Iwona a effectué de nombreuses recherches pour ce récit, plusieurs mois à consulter des livres en bibliothèque parce qu’ils ne sont plus édités, à consulter des archives. Toujours dans l’esprit de rendre vie aux enfants, à un homme, pas à un théoricien.

 » Notre Docteur nous permet de chahuter et de faire les fous. Il dit qu’interdire cela à un enfant, c’est comme interdire à un cœur de battre. « 

L’illustration est réalisée à partir de collages, collages avec des papiers d’époque. Encore quelques mois de recherches pour (re)constituer cette  » palette  » de motifs et de teintes passés. On y  reconnait les lignes des cahiers d’école, il y a aussi les papiers qui recouvraient l’intérieur de valises cartonnées, de boites, des papiers de reliure, livres… Les fonds colorés des pages sont ceux des papiers. Puis, sur les découpages, il y a le dessin au crayon noir ou à la plume, colorié aux crayons de couleur. Il n’ y a eu aucun travail sur ordinateur, aucun ajout. Iwona tenait absolument à ce que son album soit un témoignage d’époque. Pour préparer la maquette éditoriale, les originaux ont été scannés.

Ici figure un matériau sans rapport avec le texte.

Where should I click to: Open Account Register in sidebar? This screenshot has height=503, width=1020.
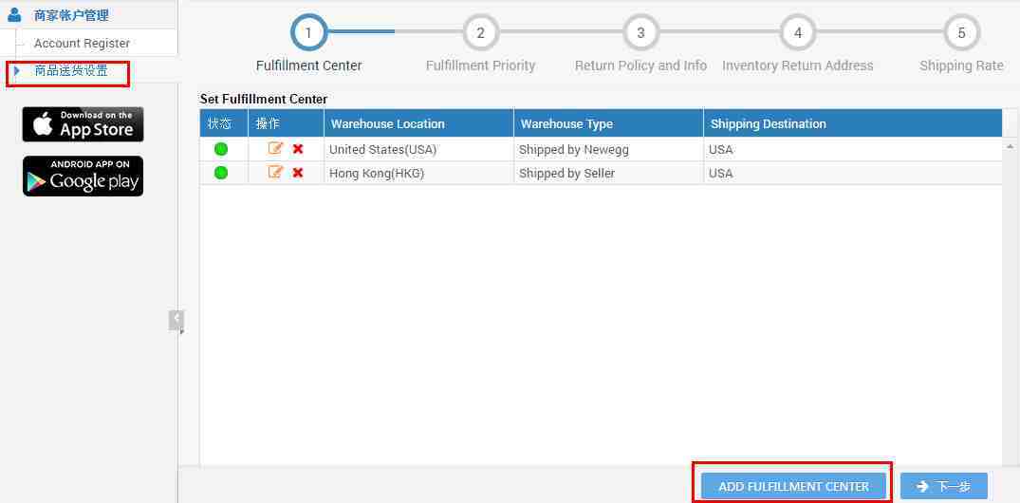[82, 43]
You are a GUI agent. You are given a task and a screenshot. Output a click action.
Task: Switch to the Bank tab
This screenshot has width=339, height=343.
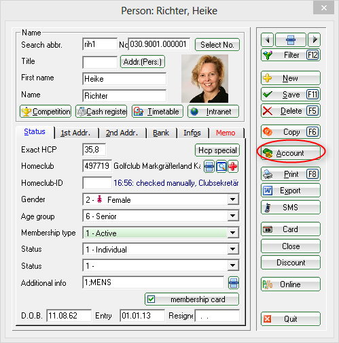pyautogui.click(x=161, y=133)
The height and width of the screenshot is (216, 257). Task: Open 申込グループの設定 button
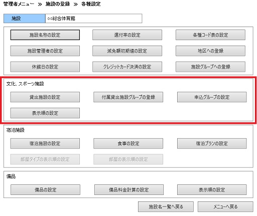[212, 97]
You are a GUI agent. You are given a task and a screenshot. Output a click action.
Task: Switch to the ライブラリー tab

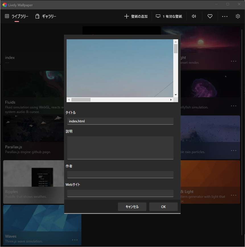coord(17,16)
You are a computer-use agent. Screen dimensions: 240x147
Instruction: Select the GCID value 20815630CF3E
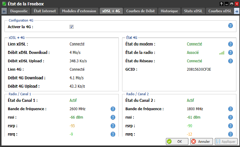(x=199, y=69)
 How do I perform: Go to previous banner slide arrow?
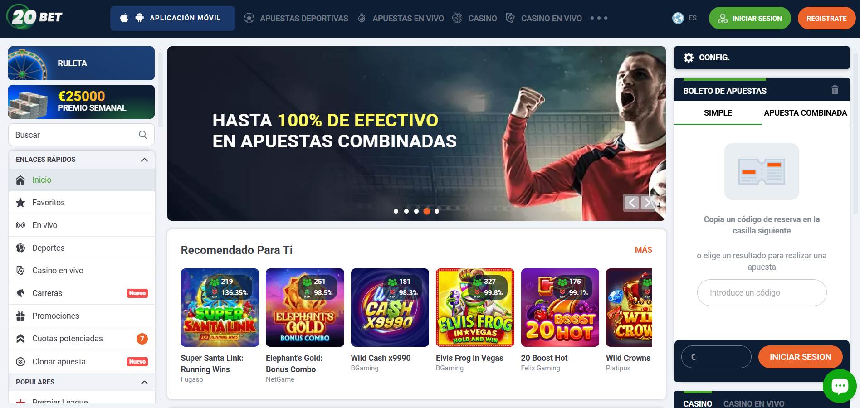pos(631,203)
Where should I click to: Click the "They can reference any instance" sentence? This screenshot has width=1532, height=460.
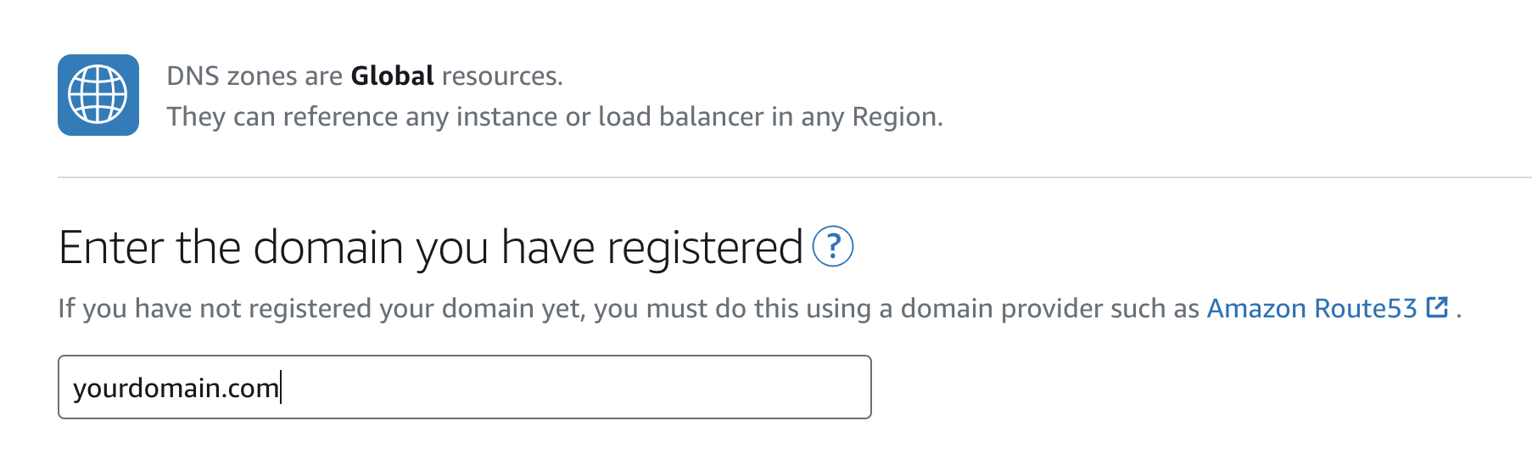554,116
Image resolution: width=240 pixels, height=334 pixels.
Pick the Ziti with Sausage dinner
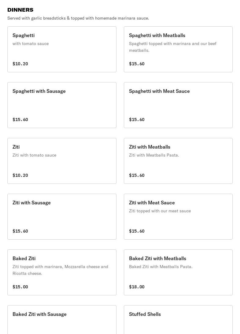tap(62, 217)
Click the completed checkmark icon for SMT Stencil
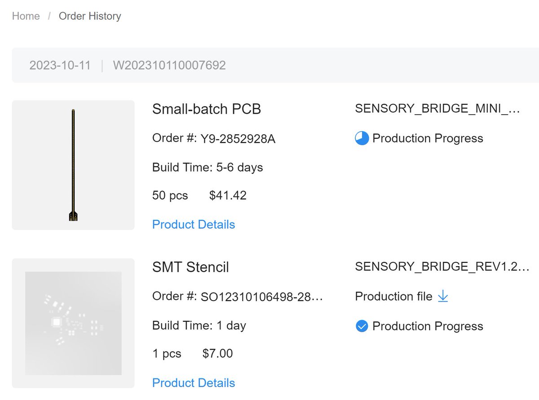Screen dimensions: 539x400 pyautogui.click(x=362, y=326)
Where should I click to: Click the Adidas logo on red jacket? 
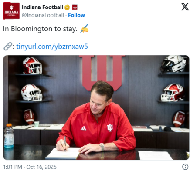coord(83,128)
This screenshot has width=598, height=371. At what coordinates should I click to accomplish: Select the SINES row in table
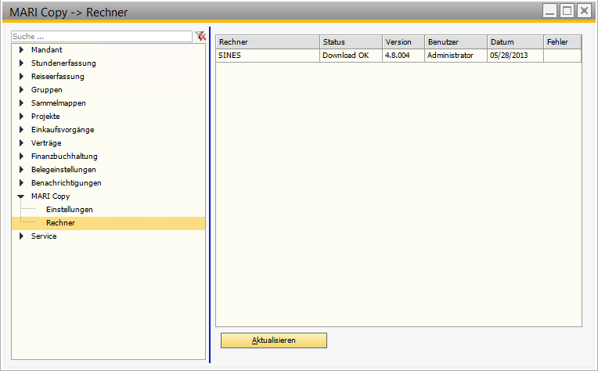point(268,56)
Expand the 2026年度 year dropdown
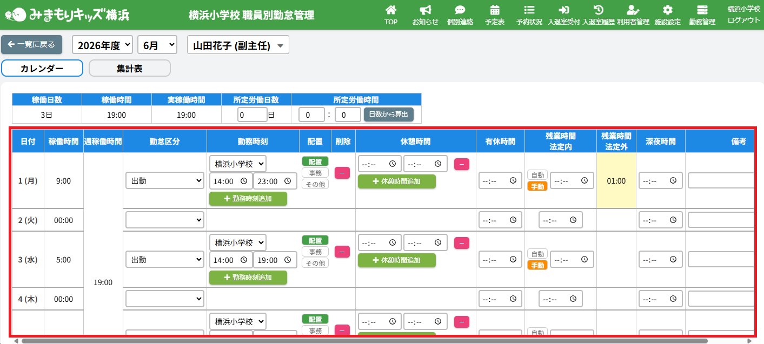 [x=103, y=45]
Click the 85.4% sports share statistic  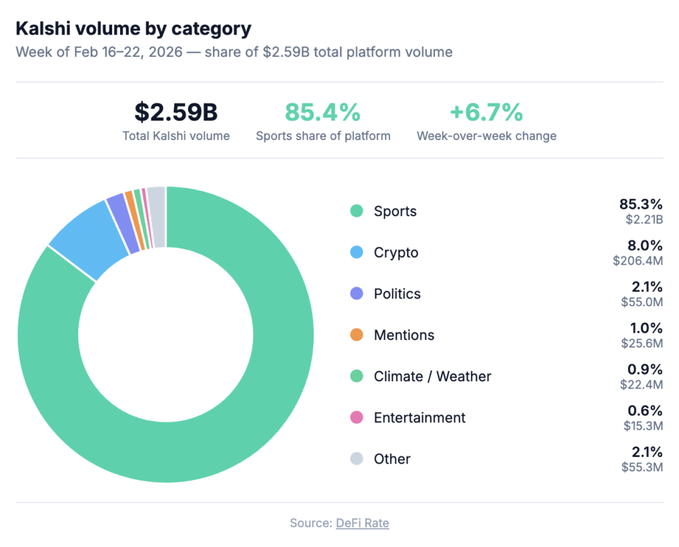pyautogui.click(x=323, y=113)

La composition de chaque image, pourtant sobre, aérée, est chargée de symboles en double lecture. Double double lecture. Je confirme qu’on peut lire cet album trois fois de suite avant de tout voir-percevoir-recevoir. Chaque double page présente un encadré en haut avec une seconde scène illustrant elle-même la première. Et dans les détails de ces compositions sur l’histoire, l’Histoire, des symboles du judaïsme, des violences antisémites. Je ne peux-veux pas proposer plus de visuels des pages intérieures, par respect pour ce travail justement, mais imaginez… imaginez une vitre brisée dans un coin, et le bris dessine l’Étoile de David. L’enfant voit des étoiles, le premier; seul l’enfant s’amuse que les bris dessinent; l’adulte voit une nuit de cristal… Imaginez un livre près d’un chandelier, l’enfant lit la chaleur de la soirée, l’adulte lit les mots de la prière et voit la Ménorah… Imaginez une scène d’hygiène quotidienne, l’éducatrice distribuant la cuillère de sirop et, dans le cadre, un visage d’enfant sous une douche… l’encre a coulé, comme une larme, de ce cadre là et tache la page.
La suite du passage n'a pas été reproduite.